Ok now your saying in the final 8 minutes of a game Favre had whatever for comebacks but yet you are saying the full 4th quarter for Rodgers.
"dhazer" wrote:
Perhaps some explanation is in order. The statistic I mentioned (final 8 minutes) was researched in response to the final 5 minutes argument that has been leveled against Rodgers. So this sports analyst decided (I'm presuming) to be generous (or maybe it was simply to increase sample size) and give Favre 8 minutes, with the results stated above (22). So that is one argument.
The other argument concerns Favre's official number of 4th-quarter, come-from-behind victories statistic. This statistic is extremely generous: If the Packers took the lead with 14:59 remaining and there was no further scoring in the game, that would count as a 4th-quarter, come-from-behind victory. Favre had 39 such victories in Green Bay (second only to Elway's 47), for an average of 2.4 per season.
By this standard, Rodgers had 1 4th-quarter, come-from-behind victory this season (the first Lions game), not 2 as has been said earlier in this thread. What this means is that in 5 out of the 6 Packers victories this season, the Packers
lead throughout the entire 4th quarter. That is a
good thing, in my opinion. I have no masochistic desire to watch my team dig its way out of holes.
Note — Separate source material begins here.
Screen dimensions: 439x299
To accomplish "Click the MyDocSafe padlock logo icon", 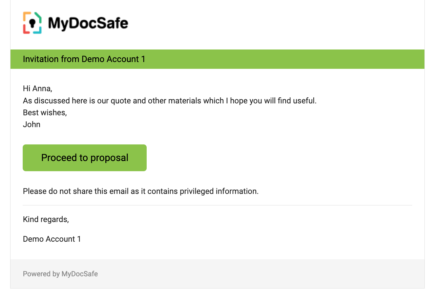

I want to see them dominate. "Dig enough holes, you're bound to find your way out of some" -- yes, but why take the risk?
This doesn't take into consideration the 4 games in which Rodgers lead the team to a come-from-behind tie (Atlanta, Tennessee, Houston, ) or lead (Jacksonville), or the Chicago game in which Crosby missed a game-winning field goal.
Again, these are separate arguments, and conflating them only weakens all of them.